SUPPLIED MATERIAL Start Marker

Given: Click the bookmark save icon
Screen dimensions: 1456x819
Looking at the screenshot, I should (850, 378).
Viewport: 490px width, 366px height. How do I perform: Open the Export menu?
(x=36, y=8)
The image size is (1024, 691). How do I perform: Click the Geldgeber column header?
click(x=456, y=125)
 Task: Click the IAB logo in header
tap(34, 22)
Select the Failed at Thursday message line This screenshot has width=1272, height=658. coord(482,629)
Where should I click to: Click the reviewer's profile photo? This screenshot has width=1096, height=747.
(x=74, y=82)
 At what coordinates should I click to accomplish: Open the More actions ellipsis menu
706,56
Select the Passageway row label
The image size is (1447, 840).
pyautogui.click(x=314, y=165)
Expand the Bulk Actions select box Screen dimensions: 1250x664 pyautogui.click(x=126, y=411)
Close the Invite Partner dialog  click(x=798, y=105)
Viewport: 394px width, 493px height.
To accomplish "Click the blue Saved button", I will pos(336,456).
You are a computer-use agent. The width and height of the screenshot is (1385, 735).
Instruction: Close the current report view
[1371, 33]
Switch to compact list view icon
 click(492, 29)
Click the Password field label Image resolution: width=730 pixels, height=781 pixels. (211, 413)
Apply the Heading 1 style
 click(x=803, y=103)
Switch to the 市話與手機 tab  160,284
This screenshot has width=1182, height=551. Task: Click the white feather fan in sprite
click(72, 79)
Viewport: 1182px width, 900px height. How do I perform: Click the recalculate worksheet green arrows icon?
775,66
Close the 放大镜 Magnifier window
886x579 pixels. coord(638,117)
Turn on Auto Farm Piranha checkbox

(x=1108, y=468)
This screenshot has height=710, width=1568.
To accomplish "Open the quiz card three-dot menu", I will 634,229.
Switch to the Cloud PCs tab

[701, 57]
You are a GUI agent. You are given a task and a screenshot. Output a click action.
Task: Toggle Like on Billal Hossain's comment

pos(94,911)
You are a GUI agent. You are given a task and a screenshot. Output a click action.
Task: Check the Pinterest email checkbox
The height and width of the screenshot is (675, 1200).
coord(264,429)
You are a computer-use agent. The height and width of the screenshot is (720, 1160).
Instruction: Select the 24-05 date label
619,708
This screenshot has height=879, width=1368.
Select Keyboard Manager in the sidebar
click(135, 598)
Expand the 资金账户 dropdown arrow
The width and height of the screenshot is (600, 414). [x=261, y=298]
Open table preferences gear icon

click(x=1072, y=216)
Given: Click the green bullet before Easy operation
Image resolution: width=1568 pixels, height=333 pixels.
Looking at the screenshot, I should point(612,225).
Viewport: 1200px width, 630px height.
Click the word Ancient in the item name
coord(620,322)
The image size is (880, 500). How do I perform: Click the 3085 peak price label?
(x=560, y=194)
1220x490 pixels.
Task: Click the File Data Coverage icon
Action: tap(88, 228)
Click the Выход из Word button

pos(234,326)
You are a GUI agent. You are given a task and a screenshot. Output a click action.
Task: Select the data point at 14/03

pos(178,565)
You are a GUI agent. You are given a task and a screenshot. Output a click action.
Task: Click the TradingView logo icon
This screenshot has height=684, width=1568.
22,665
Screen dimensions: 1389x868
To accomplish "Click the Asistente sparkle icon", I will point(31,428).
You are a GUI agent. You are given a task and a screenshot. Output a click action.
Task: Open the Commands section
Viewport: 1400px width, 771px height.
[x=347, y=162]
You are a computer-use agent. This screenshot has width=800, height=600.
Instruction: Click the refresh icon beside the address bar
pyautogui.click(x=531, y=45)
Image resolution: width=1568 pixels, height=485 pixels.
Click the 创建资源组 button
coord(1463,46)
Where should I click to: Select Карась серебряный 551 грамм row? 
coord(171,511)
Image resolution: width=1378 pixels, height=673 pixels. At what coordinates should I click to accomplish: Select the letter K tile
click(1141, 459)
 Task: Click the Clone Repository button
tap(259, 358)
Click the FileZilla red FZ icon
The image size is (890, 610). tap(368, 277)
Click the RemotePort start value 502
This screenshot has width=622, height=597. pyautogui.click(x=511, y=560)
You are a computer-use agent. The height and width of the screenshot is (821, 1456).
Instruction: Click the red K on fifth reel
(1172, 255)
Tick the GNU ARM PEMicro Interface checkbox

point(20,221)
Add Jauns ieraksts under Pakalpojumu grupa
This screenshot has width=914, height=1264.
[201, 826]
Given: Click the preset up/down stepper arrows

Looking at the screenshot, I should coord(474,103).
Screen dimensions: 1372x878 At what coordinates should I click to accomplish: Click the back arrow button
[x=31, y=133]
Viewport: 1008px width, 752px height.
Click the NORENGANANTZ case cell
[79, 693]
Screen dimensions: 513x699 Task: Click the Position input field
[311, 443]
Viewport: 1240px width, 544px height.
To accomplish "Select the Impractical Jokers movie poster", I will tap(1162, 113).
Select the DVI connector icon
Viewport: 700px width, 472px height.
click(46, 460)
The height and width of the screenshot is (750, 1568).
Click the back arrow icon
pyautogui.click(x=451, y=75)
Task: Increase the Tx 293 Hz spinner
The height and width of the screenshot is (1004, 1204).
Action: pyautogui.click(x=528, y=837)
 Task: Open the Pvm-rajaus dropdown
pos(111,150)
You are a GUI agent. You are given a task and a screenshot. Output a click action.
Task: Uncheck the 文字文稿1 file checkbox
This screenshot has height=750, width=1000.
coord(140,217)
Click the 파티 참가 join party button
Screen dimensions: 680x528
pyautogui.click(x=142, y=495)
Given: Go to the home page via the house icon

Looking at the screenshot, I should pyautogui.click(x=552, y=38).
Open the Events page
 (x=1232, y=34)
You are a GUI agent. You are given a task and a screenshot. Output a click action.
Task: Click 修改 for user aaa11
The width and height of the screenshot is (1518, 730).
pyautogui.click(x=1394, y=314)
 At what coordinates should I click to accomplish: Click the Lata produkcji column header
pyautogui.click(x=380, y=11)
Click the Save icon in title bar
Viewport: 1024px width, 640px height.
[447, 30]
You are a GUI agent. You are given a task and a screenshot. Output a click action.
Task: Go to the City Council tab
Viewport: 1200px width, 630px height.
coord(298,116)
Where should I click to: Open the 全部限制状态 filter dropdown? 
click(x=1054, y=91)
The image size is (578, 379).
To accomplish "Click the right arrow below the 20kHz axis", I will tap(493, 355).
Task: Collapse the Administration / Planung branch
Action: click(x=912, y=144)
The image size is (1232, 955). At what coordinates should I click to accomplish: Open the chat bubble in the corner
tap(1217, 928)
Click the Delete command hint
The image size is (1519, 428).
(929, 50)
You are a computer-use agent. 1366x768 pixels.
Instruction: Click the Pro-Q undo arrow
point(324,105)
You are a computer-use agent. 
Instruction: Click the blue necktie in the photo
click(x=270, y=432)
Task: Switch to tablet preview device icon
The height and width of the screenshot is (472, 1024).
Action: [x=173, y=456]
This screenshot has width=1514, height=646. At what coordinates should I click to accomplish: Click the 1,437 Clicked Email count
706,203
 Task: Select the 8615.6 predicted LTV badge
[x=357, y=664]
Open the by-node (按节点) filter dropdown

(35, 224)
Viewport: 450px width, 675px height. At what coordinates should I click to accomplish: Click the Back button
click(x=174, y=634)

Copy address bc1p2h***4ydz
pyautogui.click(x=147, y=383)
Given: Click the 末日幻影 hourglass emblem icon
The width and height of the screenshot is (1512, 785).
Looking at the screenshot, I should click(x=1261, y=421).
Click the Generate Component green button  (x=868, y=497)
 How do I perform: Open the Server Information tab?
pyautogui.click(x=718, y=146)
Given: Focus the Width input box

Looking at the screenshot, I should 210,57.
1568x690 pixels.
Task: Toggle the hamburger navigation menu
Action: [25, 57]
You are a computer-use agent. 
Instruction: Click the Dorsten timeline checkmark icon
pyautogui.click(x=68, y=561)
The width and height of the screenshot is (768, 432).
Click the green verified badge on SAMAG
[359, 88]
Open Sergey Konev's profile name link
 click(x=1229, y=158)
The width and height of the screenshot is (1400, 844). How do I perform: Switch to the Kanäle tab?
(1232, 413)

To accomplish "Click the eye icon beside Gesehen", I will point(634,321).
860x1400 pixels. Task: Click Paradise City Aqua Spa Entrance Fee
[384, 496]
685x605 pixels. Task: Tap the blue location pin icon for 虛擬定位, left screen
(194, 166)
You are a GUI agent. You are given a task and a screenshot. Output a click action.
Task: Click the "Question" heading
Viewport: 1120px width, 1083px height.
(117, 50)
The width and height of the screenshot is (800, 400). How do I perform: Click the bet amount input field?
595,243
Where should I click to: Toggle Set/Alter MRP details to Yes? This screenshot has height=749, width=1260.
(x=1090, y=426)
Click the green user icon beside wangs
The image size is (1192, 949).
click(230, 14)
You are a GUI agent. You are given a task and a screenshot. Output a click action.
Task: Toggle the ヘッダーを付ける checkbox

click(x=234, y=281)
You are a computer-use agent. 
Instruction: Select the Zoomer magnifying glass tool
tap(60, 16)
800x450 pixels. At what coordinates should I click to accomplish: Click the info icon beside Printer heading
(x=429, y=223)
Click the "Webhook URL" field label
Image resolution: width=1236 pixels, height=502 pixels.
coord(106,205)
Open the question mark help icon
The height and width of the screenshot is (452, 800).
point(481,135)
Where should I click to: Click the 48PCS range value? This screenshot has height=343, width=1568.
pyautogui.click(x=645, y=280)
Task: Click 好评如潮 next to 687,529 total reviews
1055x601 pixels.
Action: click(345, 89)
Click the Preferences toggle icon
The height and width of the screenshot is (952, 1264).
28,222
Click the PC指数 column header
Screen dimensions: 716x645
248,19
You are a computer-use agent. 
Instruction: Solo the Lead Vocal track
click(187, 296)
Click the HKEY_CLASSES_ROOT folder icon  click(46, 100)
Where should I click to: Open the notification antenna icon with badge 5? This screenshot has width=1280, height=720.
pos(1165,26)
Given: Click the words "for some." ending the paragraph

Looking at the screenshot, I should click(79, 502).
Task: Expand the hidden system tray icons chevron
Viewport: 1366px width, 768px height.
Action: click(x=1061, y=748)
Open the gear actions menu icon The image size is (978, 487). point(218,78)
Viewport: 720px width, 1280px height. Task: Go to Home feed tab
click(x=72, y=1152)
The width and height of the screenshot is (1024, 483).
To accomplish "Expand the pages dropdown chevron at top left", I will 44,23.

SUPPLIED MATERIAL End Marker

### [WORK ITEM]
Copy verbatim, from the listing above, each line from the one containing "Given: Go to the home page via the house icon" down to the one containing "Task: Go to the City Council tab", inclusive.

### [RESPONSE TO THE EXERCISE]
Given: Go to the home page via the house icon

Looking at the screenshot, I should pyautogui.click(x=552, y=38).
Open the Events page
 (x=1232, y=34)
You are a GUI agent. You are given a task and a screenshot. Output a click action.
Task: Click 修改 for user aaa11
The width and height of the screenshot is (1518, 730).
pyautogui.click(x=1394, y=314)
 At what coordinates should I click to accomplish: Click the Lata produkcji column header
pyautogui.click(x=380, y=11)
Click the Save icon in title bar
Viewport: 1024px width, 640px height.
[447, 30]
You are a GUI agent. You are given a task and a screenshot. Output a click action.
Task: Go to the City Council tab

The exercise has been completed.